Friday, August 27, 2010

hey ladies and possibly gentlemen

things have started to even out. just, in general. your comments really helped me. honestly. so thank you so much. my weight isnt too down. 128 as of yesterday. so that 135 was more because my body was gorged with food. like seriously. if i had had seams, they would have been bursting. i did decent the past few days. but today not so well. my boys mom has been in englad and she just got back. shes such a sweetie. she brought me back socks and earrings, and candy. and she had shortbread cookies from england. she has commented in the past about how she thinks i dont eat enough (when i lost like 15 pounds, not now that im a fat pig). and i didnt want to be rude since she bought them. so i ate them. so im just, not going to total my days calories. because i did fine up until the 280 calorie candybar and 100 calorie cookie, and so on. soo.. yeah.
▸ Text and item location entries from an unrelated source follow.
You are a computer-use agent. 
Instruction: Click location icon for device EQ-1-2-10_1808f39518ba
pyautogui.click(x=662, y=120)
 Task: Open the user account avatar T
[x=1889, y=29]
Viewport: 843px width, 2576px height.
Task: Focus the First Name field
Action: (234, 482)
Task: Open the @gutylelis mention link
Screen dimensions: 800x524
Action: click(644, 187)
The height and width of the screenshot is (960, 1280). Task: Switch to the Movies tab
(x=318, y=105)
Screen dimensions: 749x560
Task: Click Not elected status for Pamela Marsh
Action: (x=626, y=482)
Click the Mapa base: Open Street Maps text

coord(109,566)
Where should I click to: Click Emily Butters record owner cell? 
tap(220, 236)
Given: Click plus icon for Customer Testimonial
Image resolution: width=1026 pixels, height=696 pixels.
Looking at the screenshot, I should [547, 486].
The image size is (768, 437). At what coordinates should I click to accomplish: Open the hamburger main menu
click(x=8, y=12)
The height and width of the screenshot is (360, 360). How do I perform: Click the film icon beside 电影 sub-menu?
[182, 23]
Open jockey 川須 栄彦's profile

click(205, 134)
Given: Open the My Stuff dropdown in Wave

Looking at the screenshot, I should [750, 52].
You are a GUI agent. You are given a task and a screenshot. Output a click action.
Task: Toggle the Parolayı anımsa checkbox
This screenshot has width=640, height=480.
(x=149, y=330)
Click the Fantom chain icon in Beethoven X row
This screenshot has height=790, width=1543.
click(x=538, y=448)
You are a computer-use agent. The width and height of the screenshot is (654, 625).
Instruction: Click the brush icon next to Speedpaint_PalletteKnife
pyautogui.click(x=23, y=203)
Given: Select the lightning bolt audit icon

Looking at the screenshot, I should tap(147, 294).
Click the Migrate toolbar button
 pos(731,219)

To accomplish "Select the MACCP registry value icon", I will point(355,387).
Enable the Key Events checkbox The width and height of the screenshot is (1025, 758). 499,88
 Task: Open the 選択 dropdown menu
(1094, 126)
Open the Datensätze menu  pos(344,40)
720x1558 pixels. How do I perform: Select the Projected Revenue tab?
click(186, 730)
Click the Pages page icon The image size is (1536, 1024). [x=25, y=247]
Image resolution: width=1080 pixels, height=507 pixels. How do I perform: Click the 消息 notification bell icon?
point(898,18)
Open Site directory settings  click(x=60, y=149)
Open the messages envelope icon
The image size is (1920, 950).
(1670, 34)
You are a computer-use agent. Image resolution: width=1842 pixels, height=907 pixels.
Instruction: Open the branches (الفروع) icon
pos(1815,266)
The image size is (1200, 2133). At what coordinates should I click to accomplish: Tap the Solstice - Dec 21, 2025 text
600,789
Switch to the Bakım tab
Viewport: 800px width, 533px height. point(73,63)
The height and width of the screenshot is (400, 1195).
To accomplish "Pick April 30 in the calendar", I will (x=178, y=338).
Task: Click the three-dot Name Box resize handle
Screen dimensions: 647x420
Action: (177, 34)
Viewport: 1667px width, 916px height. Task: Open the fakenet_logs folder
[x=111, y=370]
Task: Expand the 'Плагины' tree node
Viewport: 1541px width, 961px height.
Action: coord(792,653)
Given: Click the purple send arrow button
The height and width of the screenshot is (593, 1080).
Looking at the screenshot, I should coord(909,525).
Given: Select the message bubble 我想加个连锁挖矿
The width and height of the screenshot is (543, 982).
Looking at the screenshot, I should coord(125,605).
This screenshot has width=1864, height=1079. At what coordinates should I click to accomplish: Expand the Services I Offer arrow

i feel like im barely hanging in there. like im relying so much on school starting to lose weight. and i know it will help. but i hope it actually does help. like, what if its still this hard. it didnt used to be hard. and that WAS during school. but then summer came and the weight loss stopped. and its gotten hard. i think its easier for me to lose weight during the winter school year. so, what ever. i am not making up excuses to eat like shit now. im not, i swear.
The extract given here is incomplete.